Pushback from Within: Tradition vs. Expression

Modern players are increasingly vocal about the limitations imposed by the code. Andre Agassi famously boycotted Wimbledon from 1988 to 1990, citing the dress code as outdated. He returned only after Wimbledon allowed some flexibility. Billie Jean King has been outspoken in calling the rule a “total mistake” that hampers player expression and merchandising opportunities, a perspective shared across generations. The impact of underwear and garment scrutiny on female athletes sparked discussions about mental and physical well-being—Wimbledon eventually allowed dark undershorts in 2023, a nod to evolving understanding of inclusivity.

Last year, Heather Watson said last year that she was delighted that Wimbledon have relaxed its strict dress code to ease the stress of women’s periods. "When Wimbledon announced that about the under-shorts I was so happy because it makes such a big difference," Watson said. "I speak openly about my period and being on my period. I don't think it's a taboo subject. I would love for people to talk about it more, especially women in sport."

Coco Gauff at Wimbledon 2025 // AP News

Incremental Progress: Tradition Meets the 21st Century

While Wimbledon remains committed to its heritage, gradual policy shifts hint at change. Starting in 2023, players were allowed dark undershorts and minimal colored armbands or shoe accents to reflect medical and practical needs—demonstrating that flexibility is possible without changing the aesthetic core. Meanwhile, King Charles III’s 2025 decision to make white optional at Buckingham Palace’s court underlines broader shifts away from rigid dress codes in prestigious spaces. In contrast, other Grand Slams openly embrace expressive and branded attire, underscoring Wimbledon's increasingly anomalous rules.

Tradition or Trailblazing? The Case for a Modern Wimbledon

The all-white rule offers clear benefits: it maintains a sense of ceremony, reduces distractions, and upholds a storied brand identity. It also reassures sponsors who favor consistency. However, as the tennis world embraces court-to-street style, athletes seek more creative and personal expression through their apparel. Loosening restrictions could reduce mental strain—particularly for women—and open revenue opportunities through personalized gear and branding. Importantly, this doesn’t need to undermine tradition. Allowing small color trims (up to two centimeters), optional alternate kits during early matches, and player names or numbers would signal modernity while retaining Crown Court elegance.

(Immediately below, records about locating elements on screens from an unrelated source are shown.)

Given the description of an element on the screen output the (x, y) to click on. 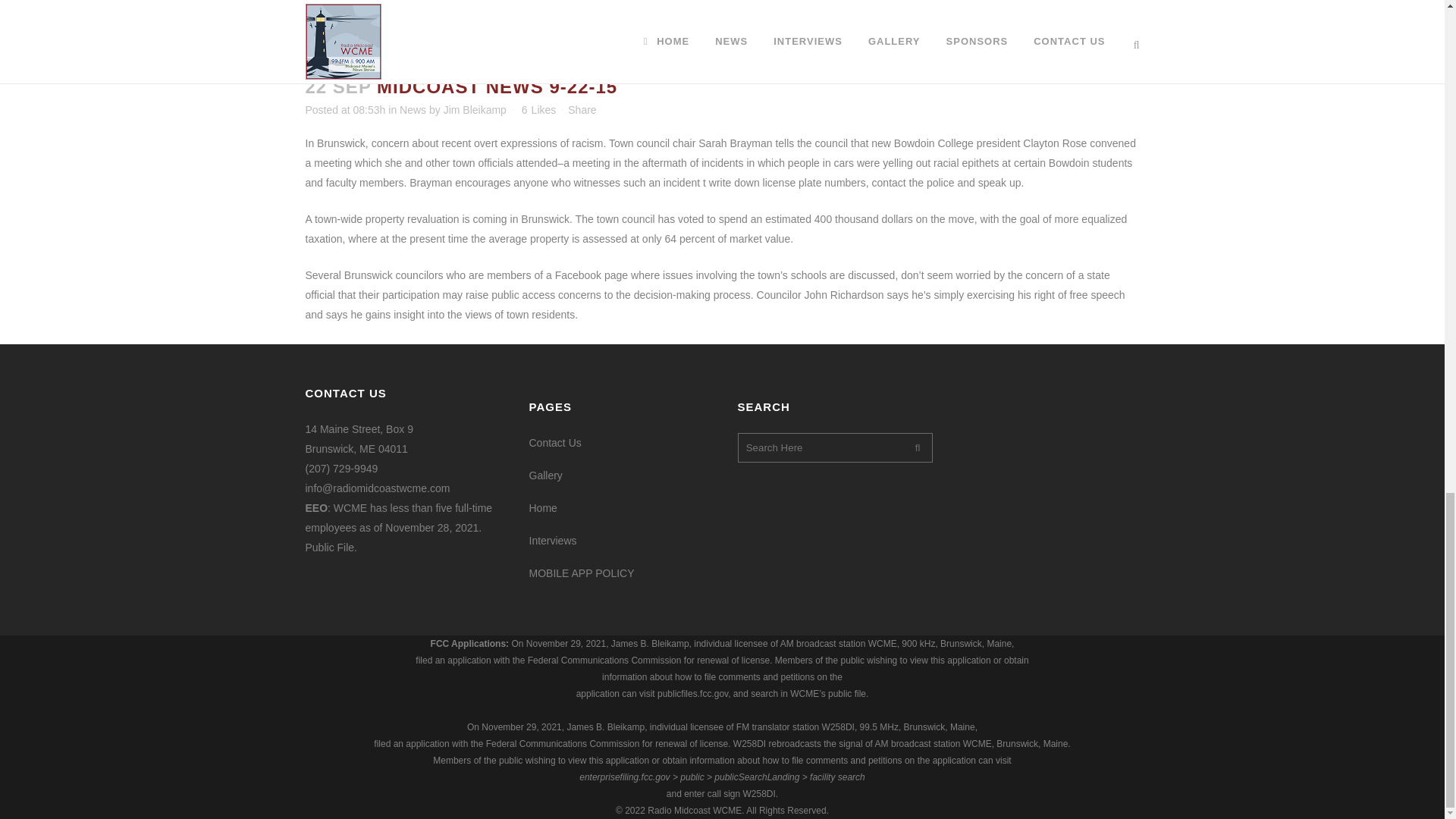
Like this (538, 109)
Share (581, 110)
6 Likes (538, 109)
Jim Bleikamp (475, 110)
News (412, 110)
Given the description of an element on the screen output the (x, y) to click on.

Wimbledon’s white dress code is a cornerstone of its identity, representing tradition, unity and ceremonial prestige. Yet the world of court fashion has shifted toward individuality, comfort and functional athleisure outfits. As tennis becomes more diverse and expressive, Wimbledon faces a choice: maintain an aesthetic barrier or thoughtfully adapt to balance ceremony with inclusivity. If tradition stands for anything, it stands for evolution, too.

What do you think? Is it time for Wimbledon to take a step forward?